Reading passage
*** Begin section ***
Australia to deploy roving teams of cyber experts across Pacific

The Australian government has announced it will set up roving teams of cyber experts to help Pacific Island nations deal with the growing online threats posed by criminal organisations and hostile states.

Australian officials have become increasingly worried about the Pacific's vulnerability to cyber attacks, even as they face mounting questions about Australia's own capacity to deter criminal organisations and foreign governments targeting critical infrastructure, businesses and households across the country.

Last year, Australian experts flew to Vanuatu to help the country deal with a ransomware attack that crippled many of its government departments, forcing some officials and hospital workers to resort to using pen and paper.

Papua New Guinea was also hit with a ransomware attack in 2021 that targeted government pay systems, while Tonga's state-owned telecommunications company was hit earlier this year.

Last month, Fiji's Deputy Prime Minister Manoa Kamikamica said cyber crime was an "increasing threat to our administrations" across the Pacific.

"It is a sad fact that everyday, thousands of criminals go to work with the sole intention of inflicting harm on innocent people across the globe, including here in the Blue Pacific Continent," he said.

"We cannot, and will not, let them win."

Now, the federal government has pledged $26 million under its new cyber security strategy to set up "rapid assistance" teams to "help respond to cyber crises as they happen in the Pacific".

The teams will be led by the Department of Foreign Affairs and Trade but will also include experts from the private sector and specialists from intelligence agencies like the Australian Signals Directorate.

The federal government has also devoted a further $16.7 million to help Pacific nations identify online vulnerabilities and trial solutions that can reduce the threat of online attacks.

Assistant Foreign Minister Tim Watts told the ABC cyber attacks were the "fastest growing threat" to the Pacific's national security — just as they are in Australia.

"As Pacific Island nations realise their economic ambitions and develop their connectivity, their exposure to that threat grows," he said.
*** End section ***
Explore the material
A. List every Pacific Island nation named in the article about Australia's roving cyber teams.
B. Write the next part of the article on Australia's cyber teams for the Pacific, starting after its final sentence.

Records shown
*** Begin section ***
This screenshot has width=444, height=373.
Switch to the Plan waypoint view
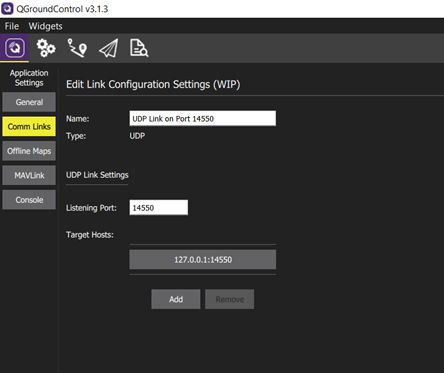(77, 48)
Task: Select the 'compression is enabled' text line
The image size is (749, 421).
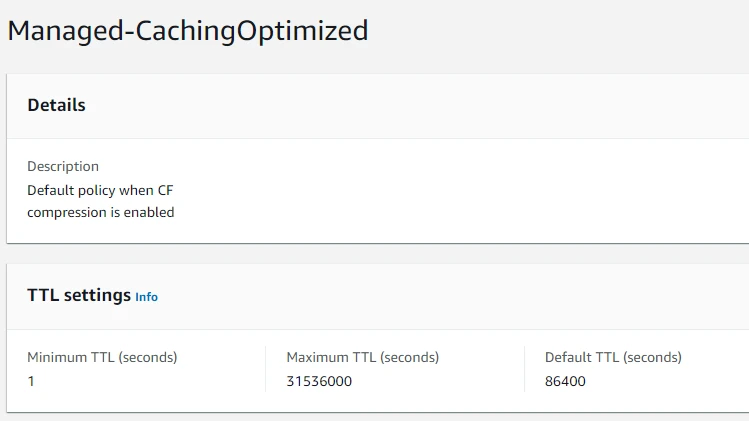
*** End section ***
*** Begin section ***
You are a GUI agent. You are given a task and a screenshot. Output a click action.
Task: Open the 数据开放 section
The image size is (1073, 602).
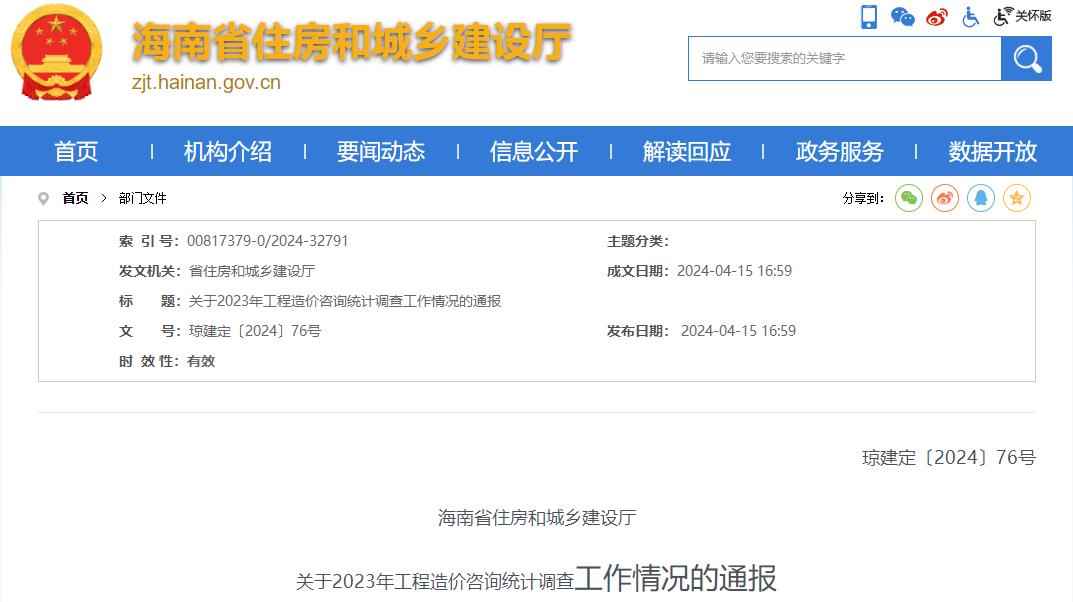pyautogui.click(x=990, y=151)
*** End section ***
*** Begin section ***
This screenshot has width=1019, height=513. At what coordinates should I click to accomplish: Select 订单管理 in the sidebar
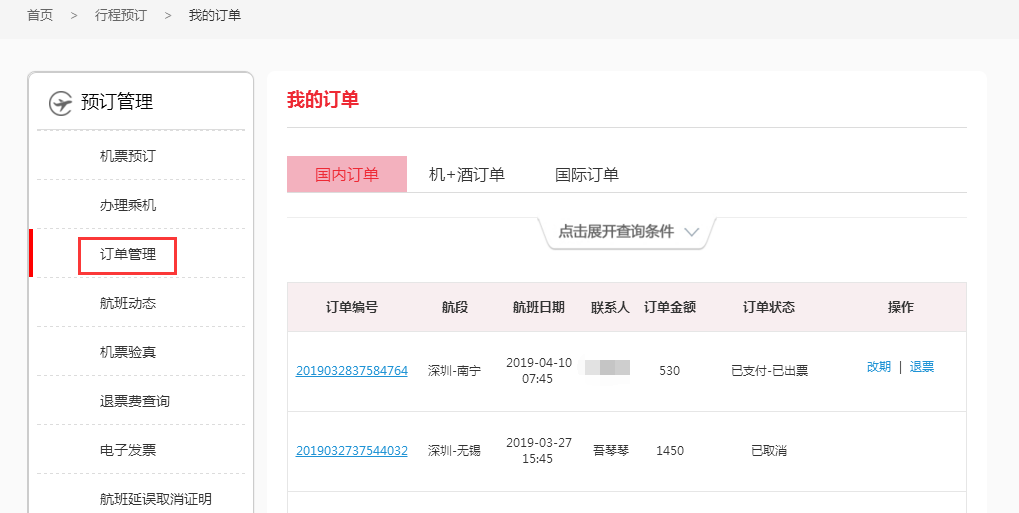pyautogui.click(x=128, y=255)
*** End section ***
Answers to the exercises
A. Vanuatu, Papua New Guinea, Tonga, Fiji

B.
"So the Australian government knows we have to lift our engagement to ensure we consolidate our position as partner of choice for the Pacific family when it comes to building resilience to these threats."

Australia builds trust in region 
But the government is also treading carefully, stressing that the "rapid response teams" will only be sent to Pacific Island countries that specifically request assistance from Australia.

One government source told the ABC it was "very conscious of sensitivities" in the Pacific around sovereignty, including in the cyber space – pointing to the stalled security pact between Australia and Vanuatu.

The prime minister who signed that deal before being later ousted, Ishmael Kalsakau, complained that social media "misinformation" about the deal had convinced some in Vanuatu that "troops from Australia will enter the country without visas and access our sovereign data".

But Mr Watts said Australia had built up "deep wells of trust" with the Pacific governments by responding to requests for help in the wake of cyber attacks.

"In the last 18 months there have been a number of very significant cyber incidents in the Pacific … and Australia's response to requests for assistance from countries like Tonga and Vanuatu, to name two, have been publicly acknowledged," he said.

"And we want to strive to lift our engagement, to lift our investment, to build on that relationship of trust."